A partir de aquí, mucho ruido, hasta la náusea. La decisión ha sido rectificada y hay dos consejeros que se han erigido en ganadores de una batalla que nunca existió y en héroes en defensa de la libertad de información que ni yo, ni mis compañeros, teníamos intención de vulnerar. Uno de ellos, el de CCOO, una de las personas más íntegras que he conocido nunca, se ha visto obligado a dimitir injustamente.

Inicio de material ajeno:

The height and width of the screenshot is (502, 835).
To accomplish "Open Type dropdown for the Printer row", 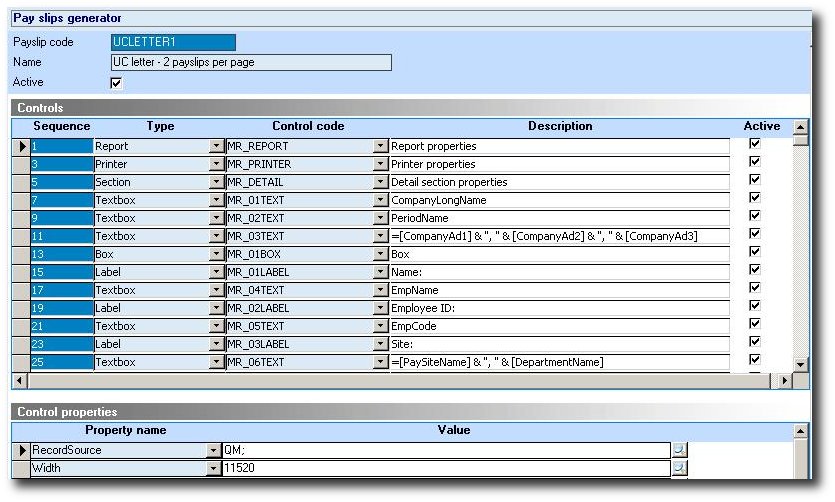I will [216, 164].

Nada más, me queda sólo como positivo los mensajes, muchos, de solidaridad de la gente que me quiere, y me hace falta una reflexión, una más, sobre el funcionamiento de los medios y los partidos políticos y sobre el papel de la radio y televisión pública y sus mecanismos de control. La haré y la compartiré con mis alumnos de periodismo de la UAO. Y un mensaje de agradecimiento a un político que con motivo es el más valorado en todas las encuestas. Duran Lleida, candidato por CiU a las elecciones generales del 20-N, sólo ha dicho algo durante estos días: "el consejero de RTVE propuesto por CiU es independiente y no actúa bajo consignas políticas. No las tiene cuando se equivoca ni tampoco las tiene cuando rectifica". No todo el mundo puede decir lo mismo.